### Task
The answer must be every line of the data that holds the word "label".

### Source records

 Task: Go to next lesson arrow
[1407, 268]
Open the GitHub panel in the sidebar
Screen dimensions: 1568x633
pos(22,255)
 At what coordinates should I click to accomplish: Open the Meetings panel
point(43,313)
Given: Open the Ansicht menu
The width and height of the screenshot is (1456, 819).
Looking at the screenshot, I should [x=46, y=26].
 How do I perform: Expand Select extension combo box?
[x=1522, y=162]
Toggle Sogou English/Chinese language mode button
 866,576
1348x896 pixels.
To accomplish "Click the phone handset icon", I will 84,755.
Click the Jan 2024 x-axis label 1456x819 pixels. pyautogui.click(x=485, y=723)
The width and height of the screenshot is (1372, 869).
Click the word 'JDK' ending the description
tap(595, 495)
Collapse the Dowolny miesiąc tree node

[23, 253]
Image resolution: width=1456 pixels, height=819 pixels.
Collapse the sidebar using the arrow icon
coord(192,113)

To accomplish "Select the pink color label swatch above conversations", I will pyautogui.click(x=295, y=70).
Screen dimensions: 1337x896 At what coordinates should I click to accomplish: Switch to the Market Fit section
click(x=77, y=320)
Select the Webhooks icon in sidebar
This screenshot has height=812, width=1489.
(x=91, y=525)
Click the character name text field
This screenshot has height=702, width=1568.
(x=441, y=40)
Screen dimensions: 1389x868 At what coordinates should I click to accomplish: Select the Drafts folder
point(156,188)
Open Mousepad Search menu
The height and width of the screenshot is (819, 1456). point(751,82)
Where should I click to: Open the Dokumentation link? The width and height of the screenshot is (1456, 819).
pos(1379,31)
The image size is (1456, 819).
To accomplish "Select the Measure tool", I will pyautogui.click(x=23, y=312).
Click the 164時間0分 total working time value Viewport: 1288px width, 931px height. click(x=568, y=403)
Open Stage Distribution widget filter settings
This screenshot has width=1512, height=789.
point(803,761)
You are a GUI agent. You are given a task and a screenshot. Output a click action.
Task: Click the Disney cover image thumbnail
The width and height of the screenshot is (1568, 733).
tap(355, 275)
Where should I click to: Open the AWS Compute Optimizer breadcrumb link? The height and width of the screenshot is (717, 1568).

######

### Task result
Click the Jan 2024 x-axis label 1456x819 pixels. pyautogui.click(x=485, y=723)
To accomplish "Select the pink color label swatch above conversations", I will pyautogui.click(x=295, y=70).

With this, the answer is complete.